= Beginning of Section =

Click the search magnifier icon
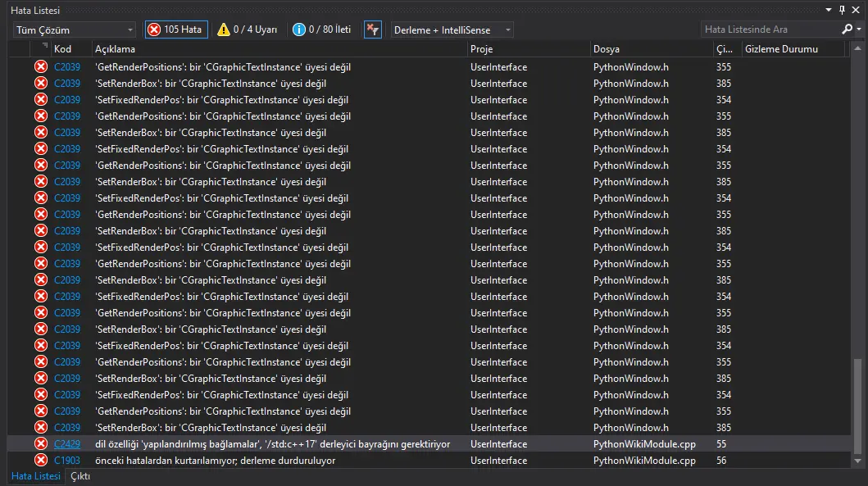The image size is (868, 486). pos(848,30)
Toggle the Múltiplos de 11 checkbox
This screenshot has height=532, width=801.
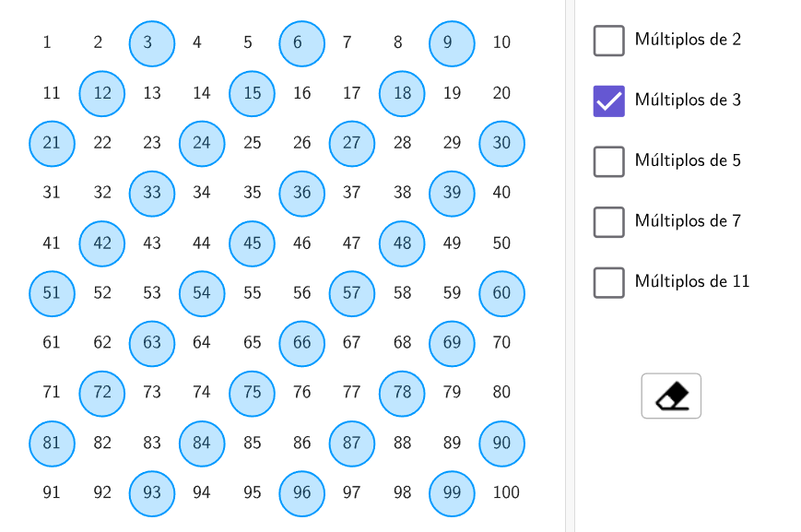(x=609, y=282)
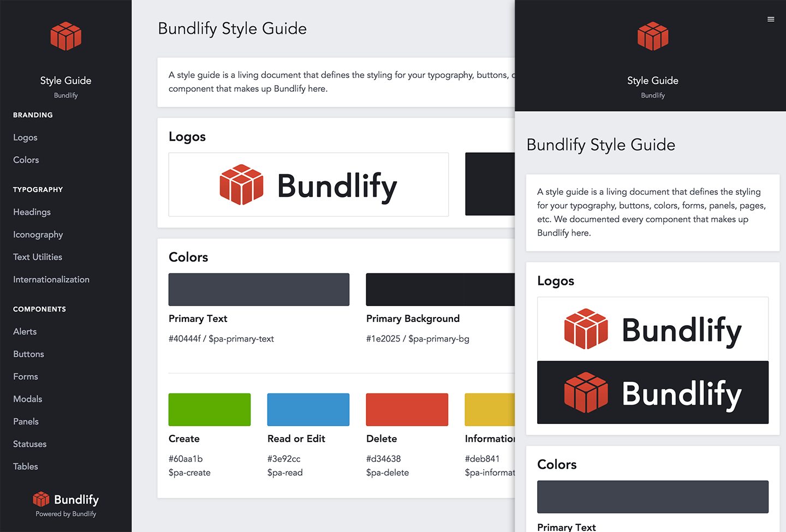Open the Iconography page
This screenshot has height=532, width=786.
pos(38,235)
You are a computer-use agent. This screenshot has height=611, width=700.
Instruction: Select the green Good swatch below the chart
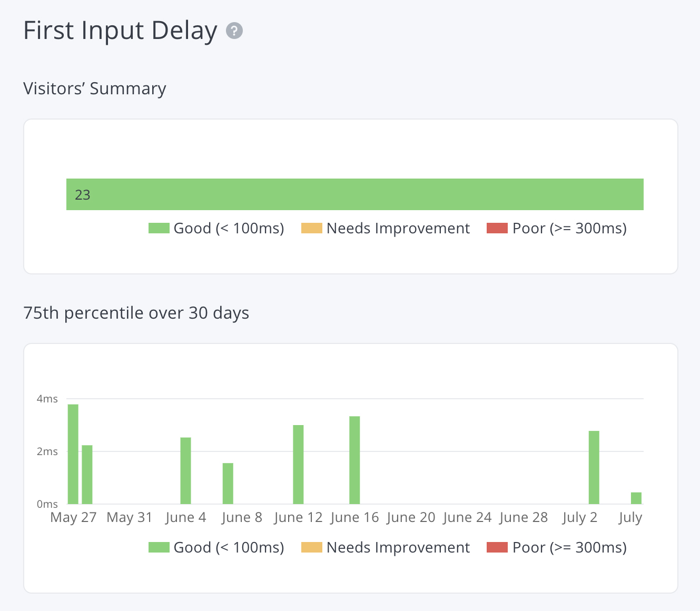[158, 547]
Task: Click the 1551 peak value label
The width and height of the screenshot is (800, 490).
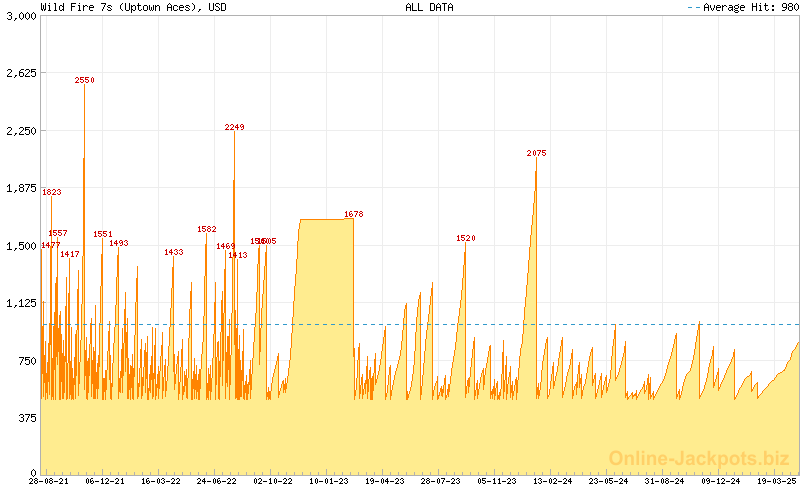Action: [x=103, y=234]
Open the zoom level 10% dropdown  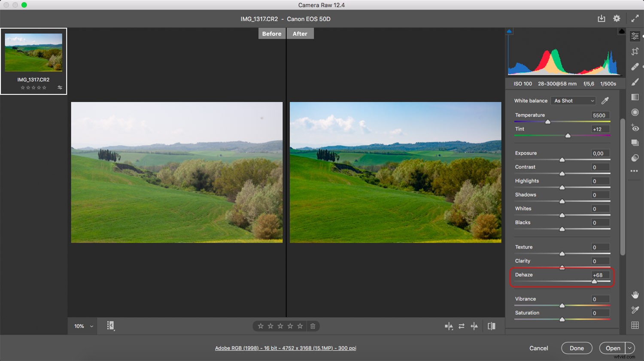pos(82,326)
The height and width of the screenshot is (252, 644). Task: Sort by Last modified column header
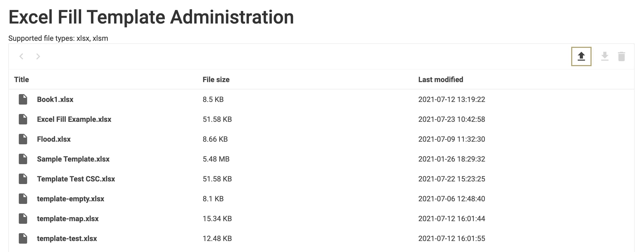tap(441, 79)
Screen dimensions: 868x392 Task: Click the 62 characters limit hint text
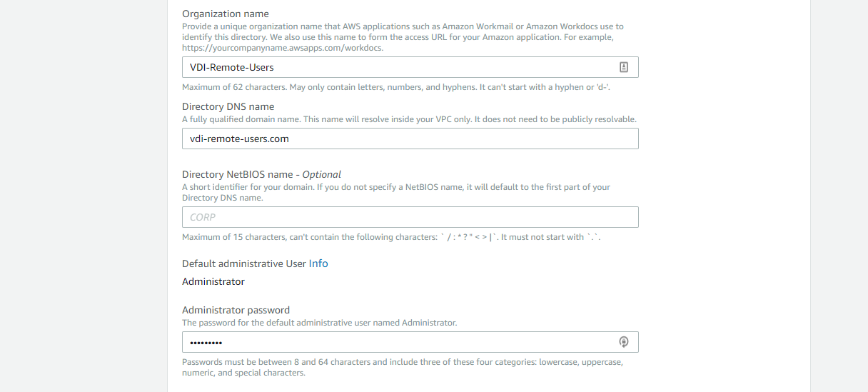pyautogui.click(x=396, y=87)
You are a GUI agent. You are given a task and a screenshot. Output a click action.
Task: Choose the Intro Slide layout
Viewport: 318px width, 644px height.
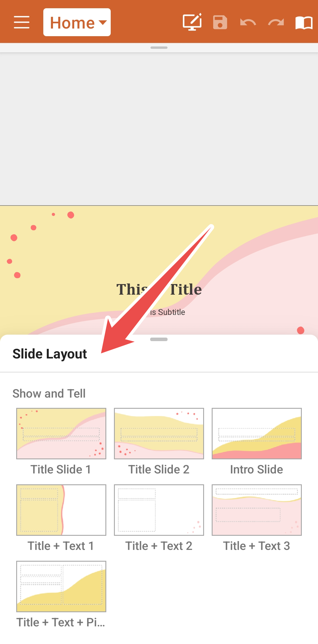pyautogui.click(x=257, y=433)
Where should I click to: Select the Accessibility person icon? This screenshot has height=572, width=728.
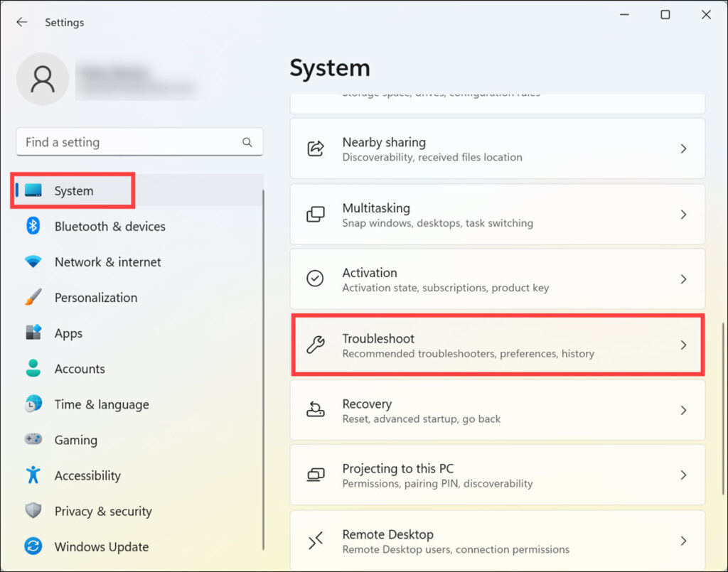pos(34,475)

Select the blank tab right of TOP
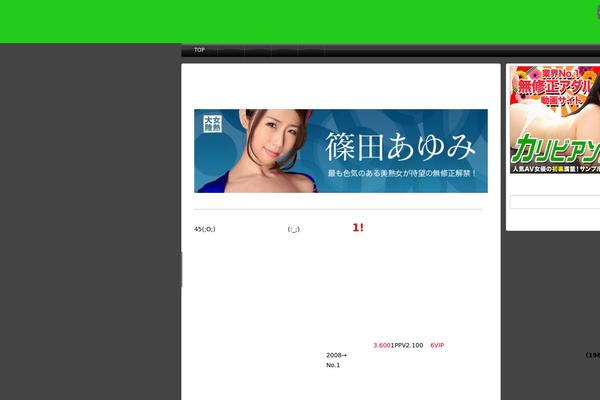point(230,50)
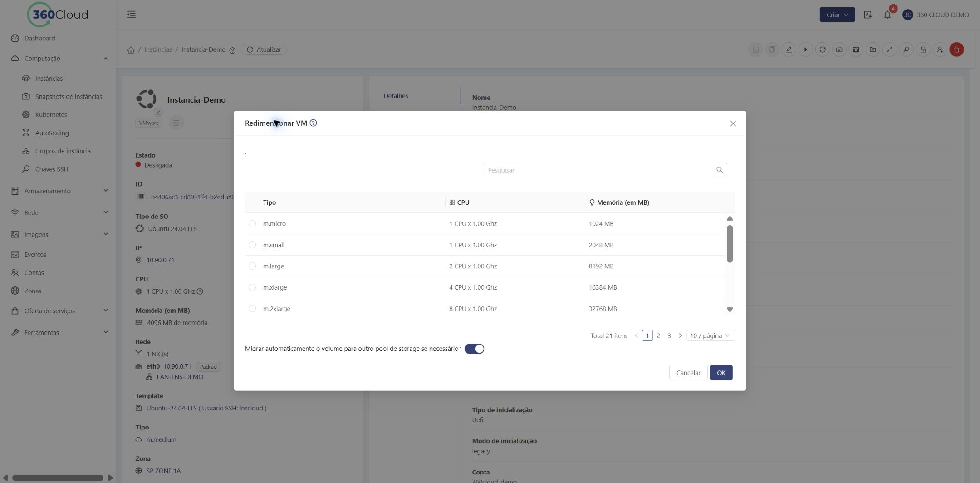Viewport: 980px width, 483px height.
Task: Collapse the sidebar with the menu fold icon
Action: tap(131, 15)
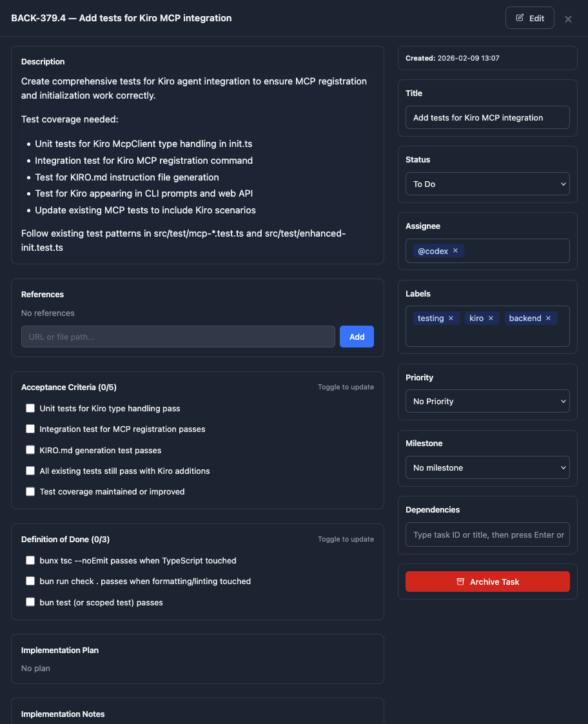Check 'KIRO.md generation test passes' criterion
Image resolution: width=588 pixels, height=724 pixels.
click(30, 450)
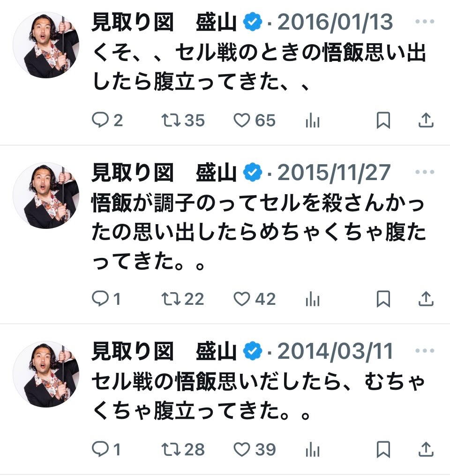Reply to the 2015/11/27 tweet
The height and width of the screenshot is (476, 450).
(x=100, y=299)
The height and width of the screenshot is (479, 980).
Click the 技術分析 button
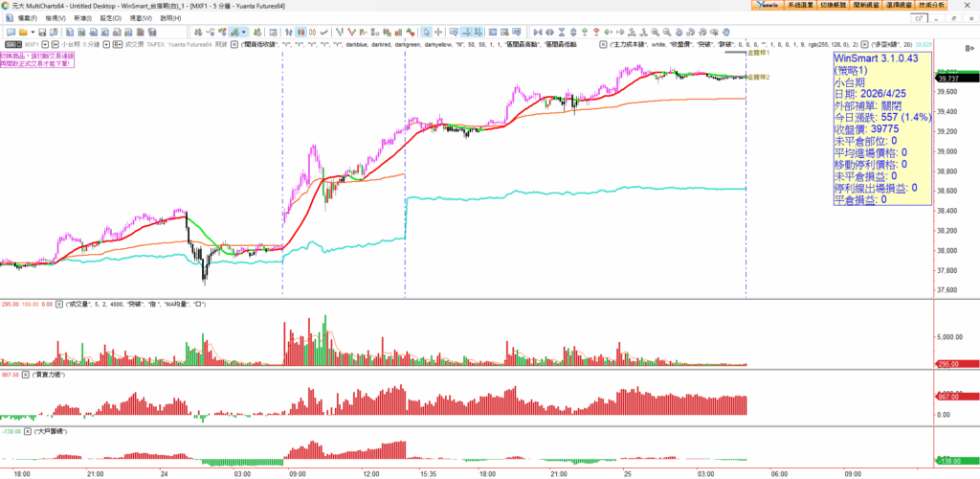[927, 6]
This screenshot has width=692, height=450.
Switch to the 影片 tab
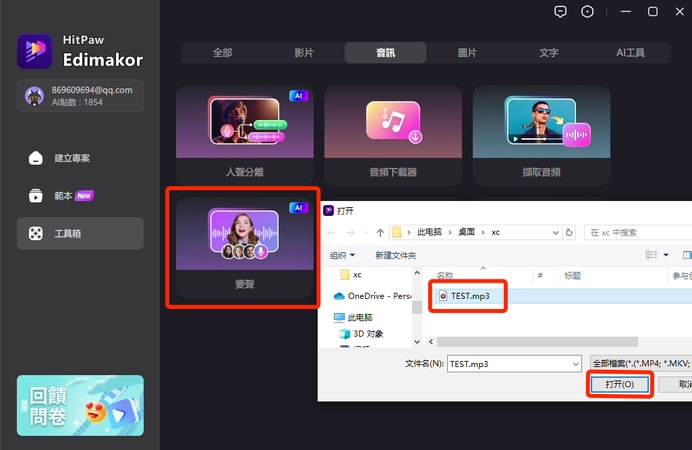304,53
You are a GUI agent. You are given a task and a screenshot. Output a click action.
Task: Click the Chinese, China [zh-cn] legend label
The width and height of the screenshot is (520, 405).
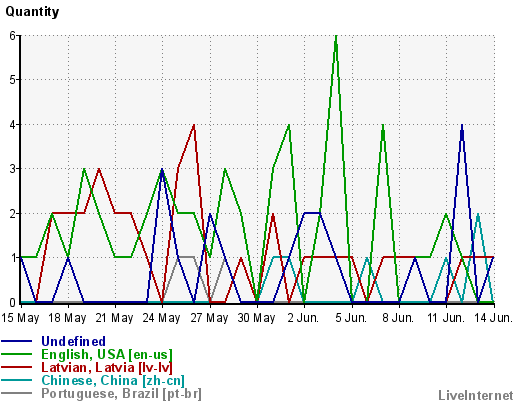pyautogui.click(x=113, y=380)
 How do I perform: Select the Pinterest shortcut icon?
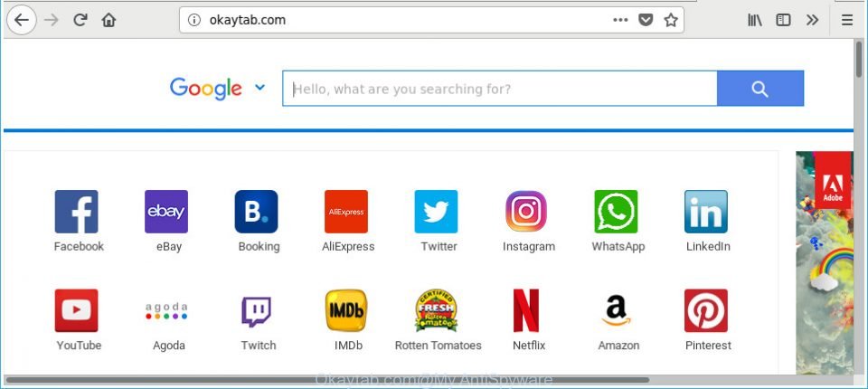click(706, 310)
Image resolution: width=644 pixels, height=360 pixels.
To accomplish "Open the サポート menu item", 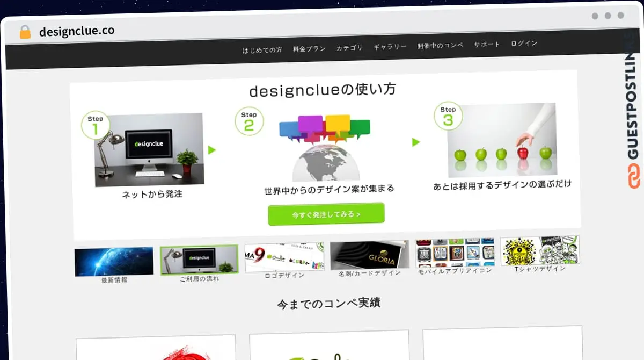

= End of Section =

**What you need to do**
The exact lines from the beginning of the data through the one that contains "Task: Click the 1551 peak value label" must be given again, both ends included, and pictures must be left out.

**Solution to this exercise**
Click the search magnifier icon
The image size is (868, 486). pos(848,30)
Toggle the Múltiplos de 11 checkbox
This screenshot has height=532, width=801.
(x=609, y=282)
Open the Iconography page
This screenshot has height=532, width=786.
pos(38,235)
You are a computer-use agent. This screenshot has height=611, width=700.
Instruction: Select the green Good swatch below the chart
[158, 547]
Task: Click the 1551 peak value label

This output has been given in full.